The end of unpaid internships

The end of unpaid internships

Thatiana Diaz

The summer movie hit The Internship has young people all over the world more motivated than ever to intern, even if it’s unpaid—something students traditionally avoid. But The Atlantic is citing several recent court cases when speculating that the backlash against these internships “could end unpaid internships for good,” while Time has declared that it’s “the beginning of the end of unpaid internships.”

Most notably, a former intern at Harper’s Bazaar last year filed a lawsuit against Hearst, one of the world’s biggest magazine publishing companies. Xuedan Wang, 28, was an intern at Harper’s Bazaar’s accessories department from August 2012 to December 2012, where she typically worked at least 40 hours week, and sometimes as much as 55 hours, without pay, according to her lawsuit.

“Unpaid interns are becoming the modern-day equivalent of entry-level employees, except that employers are not paying them for the many hours they work,” the lawsuit stated. The lawsuit contends that Wang, and hundreds of other unpaid interns like her are a “crucial labor force” at Hearst.  Wang and her lawyers hoped to ask other people who have worked as unpaid interns for Hearst to join the class-action lawsuit, but failed to recruit any. Wang is seeking minimum wage pay and overtime pay in damages. Wang, who now lives in Brooklyn, completed a degree in strategic communications at Ohio Sate University and took the internship because she wanted to work in the fashion industry. According to the information for prospective interns published on the Hearst careers website, the company does not pay its interns but instead offers them academic credit, a practice that is widespread among publishing companies and other competitive industries. Wang was aware of this protocol but couldn’t afford to pay for the credits, so in the end she didn’t get those hours.

Now Wang is also suing another former internship post of the jewelry design company Fenton/Fallon, an internship she had right before Harper’s. Wang feels she was doing the labor of an unpaid jewelry constructor for free. She hopes that together, the lawsuits help regulate what the employer allows the intern to do task-wise as well as limit the hours interns work.

Xuedan Wang’s case was not the last case to make light and definitely not the biggest. The controversy of unpaid internships came up again, to a higher degree, with a federal judge ruling against Fox Searchlight in a case filed by unpaid interns who worked on the movie Black Swan. The lawsuit was first brought in late 2011 by two interns who claimed that the company’s unpaid internship program violated minimum wage and overtime laws. The lawsuit, however, made controversy this year with amended claims brought by added named plaintiffs such as Kanene Gratts, who worked on Searchlight’s 500 Days of Summer. Federal Judge William Pauley issued a ruling that is very favorable to the suing interns, in which they won the case. The judge concluded that the interns were classified improperly as unpaid interns and were in fact ‘employees’ who would be covered by the Fair Labor Standards Act and New York labor laws. The federal judge in New York has also certified a class action that will explore internships throughout the corporate departments at Fox Entertainment Group.

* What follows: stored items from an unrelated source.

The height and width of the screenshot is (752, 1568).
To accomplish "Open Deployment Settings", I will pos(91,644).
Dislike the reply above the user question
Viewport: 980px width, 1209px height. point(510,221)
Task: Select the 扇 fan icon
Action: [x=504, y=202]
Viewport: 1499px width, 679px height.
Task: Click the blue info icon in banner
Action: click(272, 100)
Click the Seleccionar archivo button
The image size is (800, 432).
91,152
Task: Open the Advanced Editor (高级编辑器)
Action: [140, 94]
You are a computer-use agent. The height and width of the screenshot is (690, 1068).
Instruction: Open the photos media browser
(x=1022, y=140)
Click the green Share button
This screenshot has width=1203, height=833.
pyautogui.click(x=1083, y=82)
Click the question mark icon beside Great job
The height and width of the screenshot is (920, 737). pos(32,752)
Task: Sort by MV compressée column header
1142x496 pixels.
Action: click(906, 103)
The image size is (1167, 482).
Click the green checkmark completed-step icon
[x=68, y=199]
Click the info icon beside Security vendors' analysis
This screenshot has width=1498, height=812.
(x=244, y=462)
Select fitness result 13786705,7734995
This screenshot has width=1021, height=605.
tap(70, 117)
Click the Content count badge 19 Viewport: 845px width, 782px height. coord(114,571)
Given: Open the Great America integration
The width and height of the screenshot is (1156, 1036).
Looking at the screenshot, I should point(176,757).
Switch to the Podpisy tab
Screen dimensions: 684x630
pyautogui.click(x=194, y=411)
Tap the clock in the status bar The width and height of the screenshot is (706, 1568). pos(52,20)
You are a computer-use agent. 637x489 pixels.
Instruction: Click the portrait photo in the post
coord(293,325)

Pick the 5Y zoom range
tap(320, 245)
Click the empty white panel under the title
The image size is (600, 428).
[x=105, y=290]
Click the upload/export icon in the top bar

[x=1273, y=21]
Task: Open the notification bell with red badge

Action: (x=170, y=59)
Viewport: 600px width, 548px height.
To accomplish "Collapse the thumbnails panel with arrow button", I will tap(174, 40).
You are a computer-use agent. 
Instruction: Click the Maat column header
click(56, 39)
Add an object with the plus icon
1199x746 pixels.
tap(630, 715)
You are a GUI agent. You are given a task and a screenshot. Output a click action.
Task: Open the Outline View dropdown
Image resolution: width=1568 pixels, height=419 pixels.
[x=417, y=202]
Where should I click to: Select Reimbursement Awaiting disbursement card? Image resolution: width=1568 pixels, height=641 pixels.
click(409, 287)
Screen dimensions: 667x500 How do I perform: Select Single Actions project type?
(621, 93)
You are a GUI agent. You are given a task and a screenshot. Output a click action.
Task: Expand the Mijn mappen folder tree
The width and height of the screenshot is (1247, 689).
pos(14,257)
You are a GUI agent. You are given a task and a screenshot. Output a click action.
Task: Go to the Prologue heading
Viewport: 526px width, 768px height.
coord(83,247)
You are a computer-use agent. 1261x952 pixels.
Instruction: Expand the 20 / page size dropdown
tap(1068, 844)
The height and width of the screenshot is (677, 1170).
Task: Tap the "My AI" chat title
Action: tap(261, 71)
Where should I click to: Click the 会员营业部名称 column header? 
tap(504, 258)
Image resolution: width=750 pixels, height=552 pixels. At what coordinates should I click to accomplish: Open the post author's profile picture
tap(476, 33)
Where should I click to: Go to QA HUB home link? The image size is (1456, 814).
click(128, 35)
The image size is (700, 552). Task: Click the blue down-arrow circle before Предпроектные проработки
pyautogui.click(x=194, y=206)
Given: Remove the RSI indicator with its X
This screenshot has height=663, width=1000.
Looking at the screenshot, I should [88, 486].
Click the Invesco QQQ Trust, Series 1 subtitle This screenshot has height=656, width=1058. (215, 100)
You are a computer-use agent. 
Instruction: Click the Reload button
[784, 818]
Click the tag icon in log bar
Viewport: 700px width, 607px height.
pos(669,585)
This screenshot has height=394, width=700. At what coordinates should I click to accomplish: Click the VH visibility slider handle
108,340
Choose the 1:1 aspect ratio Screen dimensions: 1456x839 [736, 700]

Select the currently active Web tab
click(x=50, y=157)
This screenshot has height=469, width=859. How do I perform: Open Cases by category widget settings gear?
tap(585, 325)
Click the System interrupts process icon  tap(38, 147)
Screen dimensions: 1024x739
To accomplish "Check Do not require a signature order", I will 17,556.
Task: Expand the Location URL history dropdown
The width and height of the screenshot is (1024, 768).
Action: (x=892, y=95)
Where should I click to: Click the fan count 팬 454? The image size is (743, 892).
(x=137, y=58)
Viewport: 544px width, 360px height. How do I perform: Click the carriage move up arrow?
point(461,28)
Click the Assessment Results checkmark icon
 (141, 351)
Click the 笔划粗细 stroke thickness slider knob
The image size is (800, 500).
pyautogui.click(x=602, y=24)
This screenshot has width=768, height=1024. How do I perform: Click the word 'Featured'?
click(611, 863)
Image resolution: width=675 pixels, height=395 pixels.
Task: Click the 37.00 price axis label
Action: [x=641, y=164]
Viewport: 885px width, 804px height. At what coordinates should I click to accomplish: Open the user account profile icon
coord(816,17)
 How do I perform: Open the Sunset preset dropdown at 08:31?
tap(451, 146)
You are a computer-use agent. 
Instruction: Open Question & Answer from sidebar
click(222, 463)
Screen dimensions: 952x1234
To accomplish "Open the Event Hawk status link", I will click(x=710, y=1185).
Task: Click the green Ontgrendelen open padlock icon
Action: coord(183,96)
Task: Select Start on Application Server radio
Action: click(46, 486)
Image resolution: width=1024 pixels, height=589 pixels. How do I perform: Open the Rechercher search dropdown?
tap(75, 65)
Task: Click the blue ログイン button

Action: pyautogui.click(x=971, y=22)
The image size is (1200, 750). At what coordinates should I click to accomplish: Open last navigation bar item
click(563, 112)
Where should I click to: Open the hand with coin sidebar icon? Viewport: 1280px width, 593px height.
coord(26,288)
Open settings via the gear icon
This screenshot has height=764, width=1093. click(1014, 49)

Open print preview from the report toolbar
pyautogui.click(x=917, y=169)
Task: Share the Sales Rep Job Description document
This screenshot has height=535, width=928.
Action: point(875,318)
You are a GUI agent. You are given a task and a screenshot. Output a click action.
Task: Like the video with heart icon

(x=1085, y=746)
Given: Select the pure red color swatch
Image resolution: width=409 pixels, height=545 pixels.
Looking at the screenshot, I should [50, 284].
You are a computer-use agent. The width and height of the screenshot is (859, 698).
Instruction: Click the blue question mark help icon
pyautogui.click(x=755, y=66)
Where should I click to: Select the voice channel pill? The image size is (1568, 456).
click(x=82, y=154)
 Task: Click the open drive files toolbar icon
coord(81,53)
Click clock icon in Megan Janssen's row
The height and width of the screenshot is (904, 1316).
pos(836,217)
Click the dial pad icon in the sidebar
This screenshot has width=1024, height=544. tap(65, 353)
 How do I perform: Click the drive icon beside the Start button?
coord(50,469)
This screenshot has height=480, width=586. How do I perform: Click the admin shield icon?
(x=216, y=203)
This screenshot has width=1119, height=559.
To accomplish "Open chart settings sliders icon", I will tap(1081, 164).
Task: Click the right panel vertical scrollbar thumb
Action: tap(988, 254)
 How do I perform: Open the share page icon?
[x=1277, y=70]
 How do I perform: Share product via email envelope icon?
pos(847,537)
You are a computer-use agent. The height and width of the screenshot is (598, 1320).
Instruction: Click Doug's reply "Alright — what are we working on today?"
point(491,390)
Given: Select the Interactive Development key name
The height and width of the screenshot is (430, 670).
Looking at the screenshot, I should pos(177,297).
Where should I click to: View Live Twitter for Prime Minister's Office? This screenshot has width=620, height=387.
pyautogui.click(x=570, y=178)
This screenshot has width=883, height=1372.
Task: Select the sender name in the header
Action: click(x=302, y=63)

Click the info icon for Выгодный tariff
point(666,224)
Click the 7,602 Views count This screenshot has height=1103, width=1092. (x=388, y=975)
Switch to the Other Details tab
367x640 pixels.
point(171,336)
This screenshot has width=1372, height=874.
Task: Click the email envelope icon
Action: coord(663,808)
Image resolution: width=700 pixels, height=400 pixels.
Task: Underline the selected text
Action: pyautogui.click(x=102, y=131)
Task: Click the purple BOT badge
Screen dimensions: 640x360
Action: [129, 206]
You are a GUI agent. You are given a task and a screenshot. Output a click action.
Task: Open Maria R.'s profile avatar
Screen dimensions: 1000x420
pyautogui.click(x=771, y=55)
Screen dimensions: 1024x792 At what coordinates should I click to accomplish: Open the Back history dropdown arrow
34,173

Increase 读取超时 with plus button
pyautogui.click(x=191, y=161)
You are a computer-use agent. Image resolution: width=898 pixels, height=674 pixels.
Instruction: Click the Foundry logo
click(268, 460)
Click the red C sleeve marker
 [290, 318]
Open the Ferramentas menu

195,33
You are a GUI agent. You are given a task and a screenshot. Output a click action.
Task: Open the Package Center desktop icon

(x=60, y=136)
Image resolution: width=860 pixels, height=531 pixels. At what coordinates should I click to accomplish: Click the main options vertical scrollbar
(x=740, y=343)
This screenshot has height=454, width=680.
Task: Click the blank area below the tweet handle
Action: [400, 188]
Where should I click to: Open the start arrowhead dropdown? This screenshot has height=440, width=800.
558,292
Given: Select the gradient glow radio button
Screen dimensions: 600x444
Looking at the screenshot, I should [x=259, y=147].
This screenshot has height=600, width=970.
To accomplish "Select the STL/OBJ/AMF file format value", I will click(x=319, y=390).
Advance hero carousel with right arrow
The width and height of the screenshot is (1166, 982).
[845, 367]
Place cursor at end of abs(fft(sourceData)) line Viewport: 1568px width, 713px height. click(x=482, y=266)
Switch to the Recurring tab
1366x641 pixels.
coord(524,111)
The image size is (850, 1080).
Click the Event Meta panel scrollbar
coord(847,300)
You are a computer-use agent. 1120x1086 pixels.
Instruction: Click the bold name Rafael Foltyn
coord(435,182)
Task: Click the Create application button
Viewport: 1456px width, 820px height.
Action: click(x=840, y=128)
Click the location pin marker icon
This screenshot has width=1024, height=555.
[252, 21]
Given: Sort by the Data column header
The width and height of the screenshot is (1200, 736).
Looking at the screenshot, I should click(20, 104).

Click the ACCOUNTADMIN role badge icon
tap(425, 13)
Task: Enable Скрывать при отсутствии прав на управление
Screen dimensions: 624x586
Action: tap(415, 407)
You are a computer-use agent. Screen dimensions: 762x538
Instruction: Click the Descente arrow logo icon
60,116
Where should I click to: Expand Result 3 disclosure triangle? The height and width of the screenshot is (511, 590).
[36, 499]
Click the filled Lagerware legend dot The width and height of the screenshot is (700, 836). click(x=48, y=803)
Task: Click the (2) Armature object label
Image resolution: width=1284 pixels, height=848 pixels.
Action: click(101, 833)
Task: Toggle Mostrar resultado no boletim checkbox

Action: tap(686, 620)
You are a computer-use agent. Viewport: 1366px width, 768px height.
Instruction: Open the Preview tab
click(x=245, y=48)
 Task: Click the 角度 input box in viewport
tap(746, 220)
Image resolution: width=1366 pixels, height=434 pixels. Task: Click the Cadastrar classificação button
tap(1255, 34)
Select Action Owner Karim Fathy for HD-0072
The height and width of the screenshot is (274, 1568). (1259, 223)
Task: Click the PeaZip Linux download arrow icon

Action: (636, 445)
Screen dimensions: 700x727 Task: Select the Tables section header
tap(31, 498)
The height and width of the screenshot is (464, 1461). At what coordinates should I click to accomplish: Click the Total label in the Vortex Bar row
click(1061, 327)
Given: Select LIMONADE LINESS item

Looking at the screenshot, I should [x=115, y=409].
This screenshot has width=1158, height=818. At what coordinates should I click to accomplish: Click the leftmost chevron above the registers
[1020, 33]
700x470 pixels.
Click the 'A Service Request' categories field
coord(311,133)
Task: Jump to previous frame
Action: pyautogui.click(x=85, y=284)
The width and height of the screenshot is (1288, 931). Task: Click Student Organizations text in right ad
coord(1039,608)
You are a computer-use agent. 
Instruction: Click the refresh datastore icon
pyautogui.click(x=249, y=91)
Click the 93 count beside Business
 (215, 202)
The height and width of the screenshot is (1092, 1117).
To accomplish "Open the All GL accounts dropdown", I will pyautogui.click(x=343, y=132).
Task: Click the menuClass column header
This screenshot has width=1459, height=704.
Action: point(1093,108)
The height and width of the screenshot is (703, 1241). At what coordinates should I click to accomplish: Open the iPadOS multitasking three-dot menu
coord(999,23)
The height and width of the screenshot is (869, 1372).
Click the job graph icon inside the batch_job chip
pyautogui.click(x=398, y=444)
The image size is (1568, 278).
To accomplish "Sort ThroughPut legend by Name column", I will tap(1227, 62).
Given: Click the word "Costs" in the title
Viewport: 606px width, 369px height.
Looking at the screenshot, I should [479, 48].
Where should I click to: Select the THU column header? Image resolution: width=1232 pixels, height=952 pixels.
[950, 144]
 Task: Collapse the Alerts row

The most recent case includes a post that led attorney Maurice Pianko, who specializes in cases that involve the Fair Labor Standards Act, to 24-year-old Erica van Rabenswaay. Last year, Pianko founded Intern Justice, a website that provides legal information and services for unpaid employees. He, on behalf of van Rabenswaay. filed a lawsuit in federal court against New York based designer Norma Kamali for hiring van Rabenswaay in 2012 as an “apprentice,” a three month-long position with no pay and vague promise that it would lead to a “real” job. Van Rabenswaay was hired after the internship but immediately fired, only to then see the same post she saw for the internship online once again. She stated, “It seems like what they do is have people come on for the three unpaid months and then let them go.”

Summer is often seen as internship season, even if the sad reality is that unpaid work is now year round phenomenon. But this summer may prove to be a turning point: the end of the unpaid internship. Senior Deliana Acosta shared, “I completely understand why companies would either want to end their internship programs or make them stricter, who wants their name put negatively in the media?” while senior Jonathan Rivera added, “these interns had the opportunity to leave if they didn’t like it, they’re just ruining opportunities for the rest of us.”